No she surpassed it with her asinine comment on why the divers take a shower after each dive:

They just want to have fun.

I mean, what is this the car wash scene from Charlie’s Angels?

Charlie's Angels Car Wash by Film Colourist.

And her fawning over the athletes was down right lecherous. I mean, yech…

Of course the cameras which followed the men and women as they take a shower, and the pool that doesn’t have a wall to give them some privacy is just as creepy…

Quote of the evening

During the woman’s 3 meter diving final, an American diver had a horrible dive where the water sprayed all over the place. The announcer was stunned and could not resist the following comment:

If surf’s up after the diver enters the water, there’s a problem.

Gia tin Ellada, re gamoto

Watching the Olympics I was reminded of Voula Patoulidou’s race in 1992.

For over 80 years, no Greek had won a gold medal in track and field.

I remember because I didn’t actually see the race. I mean, she was a Greek sprinter. Greek sprinters don’t win races. Greek athletes choke on the biggest stages. So I got up and started to walk along the beach in Kamari … and then I heard the cheering, the ecstatic cheering.

A lot of American tourists,  I thought. But then I noticed some friends of mine, and they were cheering. So I went up to look, and there it was, Voula Patoulidou had won gold. She had won the gold medal!

I didn’t believe it. I couldn’t believe it. A mistake. It must have been a mistake.

But that was not what made her a legend.

No it was 20 to 30 minutes later when the Greek press was trying to interview her, trying to get her thoughts. And you could see how unbelievably happy she was.

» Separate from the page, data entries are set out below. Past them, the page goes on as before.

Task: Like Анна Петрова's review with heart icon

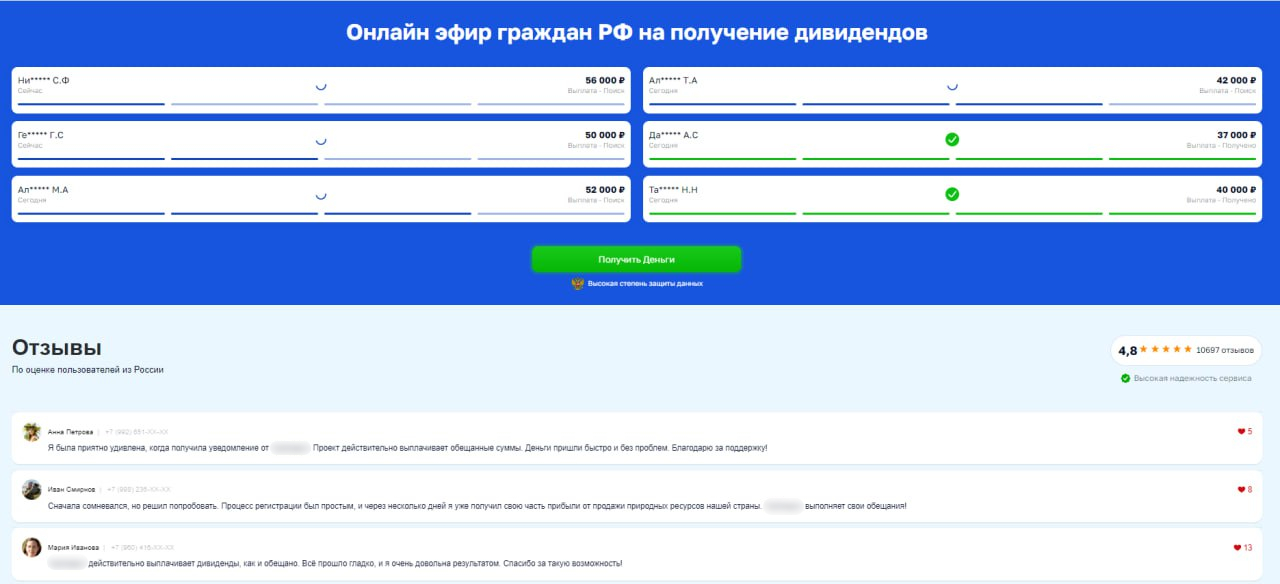Action: [1241, 432]
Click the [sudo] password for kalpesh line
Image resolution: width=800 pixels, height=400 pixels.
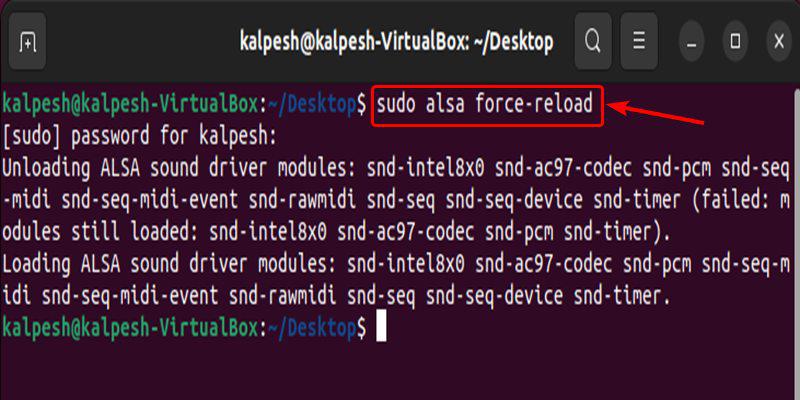coord(140,135)
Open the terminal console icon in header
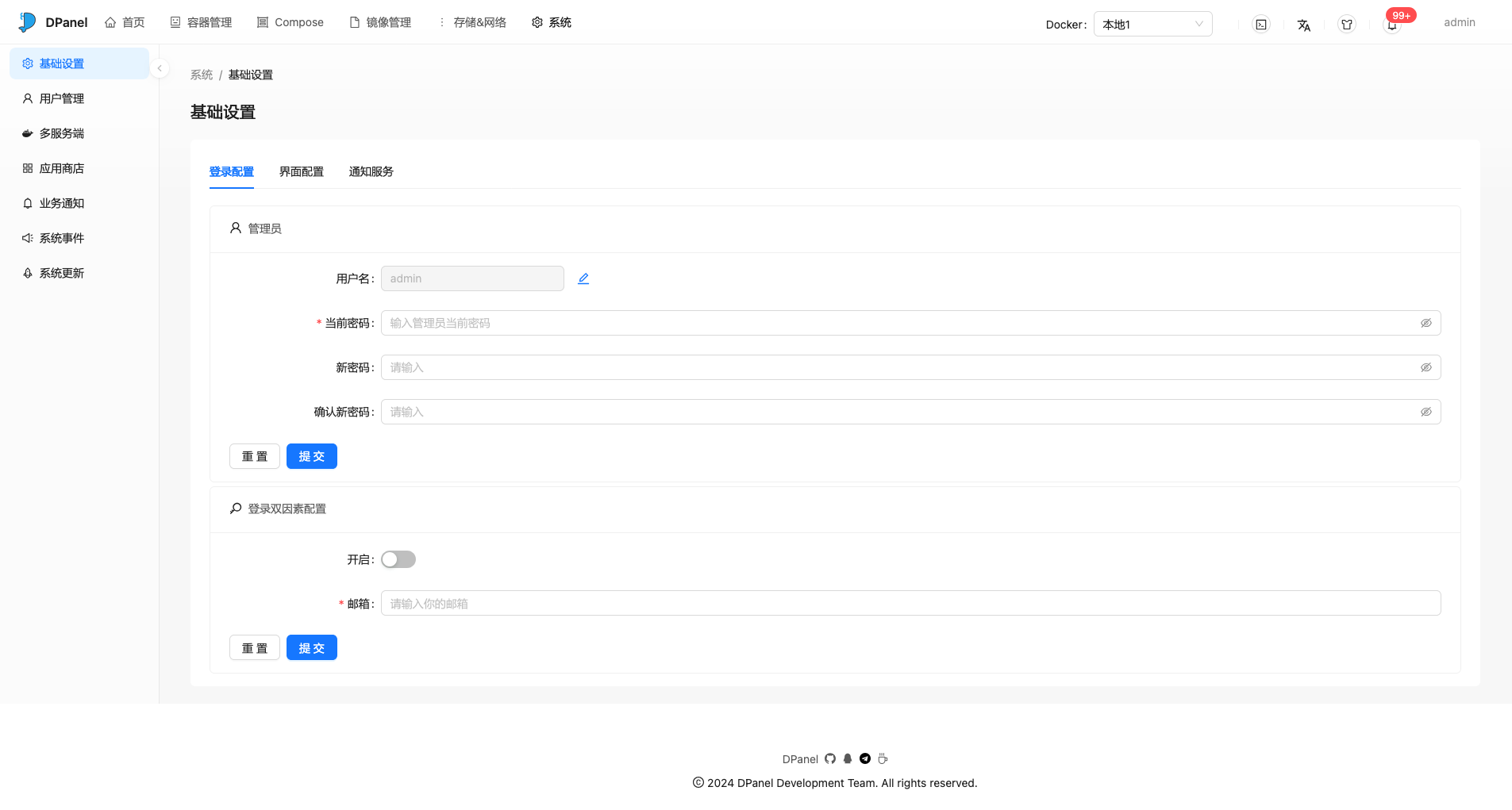Screen dimensions: 1512x810 1260,25
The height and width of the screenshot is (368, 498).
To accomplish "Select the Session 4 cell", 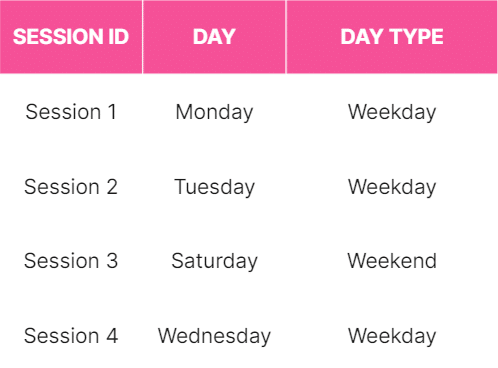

She was, literally bouncing off the walls, trying to digest what happened. She was screaming incoherently, trying to say something. And then she grabbed her husband (?) and said the phrase that made her a legend:

Gia tin Ellada, re gamoto!

Which literally means "For Greece damnit", but some things can not be translated.  She was looking at the eighty years of failure, of misery, of futility,  of Greeks convinced that winning was something other peoples do and said:

Damnit, we too, we Greeks can win.

Phelpsian is the new Beamonesque – Fourth-Place Medal – Olympics – Yahoo! Sports

This was  a funny page with a bunch of cute definitions

Phelpsian is the new Beamonesque – Fourth-Place Medal – Olympics – Yahoo! Sports

Michael Phelps — Swimming

Phelpsian. adj. felps-e-in. 1) dominating a competition. Eddie Murphy’s Meet Dave is not a candidate to have a Phelpsian run at next year’s Oscars.

Asafa Powell — Track

Powelled. v. pow-uld. 1) to accelerate at a jet-like pace. He Powelled out of the restaurant when the waitress brought the check.

Dara Torres — Swimming

Torres. n. tor-ez. 1) calling into question an accomplishment based on unconfirmed speculation of shenanigans. Bryce said he got the bartender’s number, but everyone called Torres on his account of the story.

It’s Phelpsian

 AFP PHOTO/Timothy CLARY (L), AFP PHOTO/FILES (R)

 

Right after Michael Phelps won the 8th gold medal, Visa ran an ad congratulating him.

Morgan Freeman in the Visa ad, tried to come up with an adjective to describe what 8 gold medals mean.

And so he said

Well if one gold medal is great and two is incredible, and three is unbelievable, then well, eight is … we’ll have to come up with a way to describe it.

Maybe Phelps teammate came up with the right phrase:

It’s Phelpsian!

I hate search engines

One of the more, most?, irritating aspects of today’s search engines is that for all of their bullshit about "content neutrality", they obviously prefer to redirect you to their sites.

So look for an image on Yahoo and you get a whole bunch of flickr pages.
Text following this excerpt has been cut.